Because existing validation frameworks may be sufficient for some novel technologies but not for others, there is a need for a classification of intelligent automation systems and the best-suited validation framework for each. Table 1 provides a breakdown of the types of automated pharmacovigilance (sub-) systems, some of the underlying technologies used within them, and examples of their application to pharmacovigilance processes.
In the classification (Table 1), the term “artificial intelligence” or AI is used to describe the simulation of human intelligence processes by computer systems but excludes purely rule-based systems. AI encompasses a wide range of technologies, including ML, text recognition, NLP, and machine translation. The considerations and elements described in this paper apply to supervised learning systems, within which the training data are curated and known by the model developers and subject matter experts .
For each classification of AI systems, the availability of a validation framework is categorized as established, emergent, or eventual (Table 1). “Established” frameworks are those for which clear guidance exists to support validation efforts. With “emergent” frameworks, a foundation exists but is insufficient for demonstrating fit-for-use systems within today's regulated environment. No validation framework yet exists for “eventual” systems. The focus of our research is to propose an extended validation system for AI-based static systems.
We based our classification of automated pharmacovigilance systems in Table 1 on the main ways people typically interact with data. The primary purpose was to identify considerations for validation of automation systems. We recognize this is an evolving area, and there may be a need to define additional classes in the future.
Validation of Artificial Intelligence (AI)-Based Systems Require Considerations Beyond Those Needed for Rule-Based Systems
Compared with rule-based systems, AI-based systems do not consist of a set of pre-defined rules but generally include models derived from a training data set (e.g., supervised ML based on "ground truth") or more generalized modeling of a “human-like” capability (e.g., auto-translation, NLP).
The potential advantages of AI-based systems are that more complex associations and patterns sometimes unknown to humans can be considered by a model, resulting in greater flexibility and ability to handle variable input (e.g., NLP for the handling of unstructured text).
However, the use of AI introduces some potential challenges related to the validation of these systems (Sect. 3.2).
Validation of AI-Based Static vs. AI-Based Dynamic Systems
Dynamic systems are those in which new data (e.g., newly received ICSRs) are used to continually update the model for future data, in contrast to static systems that use batch learning techniques that generate the model by learning on the entire training data set at once.

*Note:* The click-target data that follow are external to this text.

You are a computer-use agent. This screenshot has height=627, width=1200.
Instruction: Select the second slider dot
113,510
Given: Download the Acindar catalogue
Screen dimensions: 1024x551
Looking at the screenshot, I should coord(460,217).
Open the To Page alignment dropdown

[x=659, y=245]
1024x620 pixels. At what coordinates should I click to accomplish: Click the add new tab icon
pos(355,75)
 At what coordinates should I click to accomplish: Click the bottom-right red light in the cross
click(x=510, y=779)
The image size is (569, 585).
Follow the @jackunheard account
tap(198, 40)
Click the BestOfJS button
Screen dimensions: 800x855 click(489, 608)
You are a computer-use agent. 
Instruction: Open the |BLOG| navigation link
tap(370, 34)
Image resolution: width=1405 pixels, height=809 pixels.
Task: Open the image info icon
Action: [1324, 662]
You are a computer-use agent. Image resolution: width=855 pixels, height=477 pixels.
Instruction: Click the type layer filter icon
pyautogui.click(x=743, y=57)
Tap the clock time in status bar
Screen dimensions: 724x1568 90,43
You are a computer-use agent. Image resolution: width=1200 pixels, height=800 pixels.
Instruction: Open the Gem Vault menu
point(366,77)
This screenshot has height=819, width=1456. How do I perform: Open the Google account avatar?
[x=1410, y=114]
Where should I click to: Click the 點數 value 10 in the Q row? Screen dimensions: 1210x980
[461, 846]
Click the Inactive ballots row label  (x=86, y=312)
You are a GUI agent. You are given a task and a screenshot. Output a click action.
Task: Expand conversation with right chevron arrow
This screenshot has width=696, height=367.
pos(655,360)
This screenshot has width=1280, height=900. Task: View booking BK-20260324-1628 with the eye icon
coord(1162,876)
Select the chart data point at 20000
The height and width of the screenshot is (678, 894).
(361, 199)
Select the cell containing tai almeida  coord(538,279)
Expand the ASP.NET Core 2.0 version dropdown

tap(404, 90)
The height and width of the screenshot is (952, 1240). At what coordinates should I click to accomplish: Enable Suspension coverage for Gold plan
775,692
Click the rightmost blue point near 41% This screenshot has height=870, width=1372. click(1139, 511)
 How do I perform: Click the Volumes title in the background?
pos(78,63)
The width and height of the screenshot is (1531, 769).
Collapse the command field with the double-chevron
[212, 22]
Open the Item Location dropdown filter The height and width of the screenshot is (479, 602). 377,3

A dynamic system is referred to as “online ML” or an “online adaptive system.”
Such systems will dynamically adapt to new patterns in data and should proactively improve over time; however, they also introduce potential risks in terms of stability and performance of the model over time.
As these systems are inherently dynamic in nature, current validation and change control guidelines are no longer adequate to demonstrate consistent and reliable system performance. Moreover, some AI algorithms do not learn in a deterministic way, which adds additional validation challenges when such algorithms are not restricted to a static state. This reality will again require decisions regarding any re-validation over time.
To date, electronic systems utilized in pharmacovigilance are almost exclusively static. Dynamic systems may be used more frequently in the future when appropriate methods for timely validation of these systems become available and if the benefits of using a dynamic system outweigh the potential risks associated with these systems.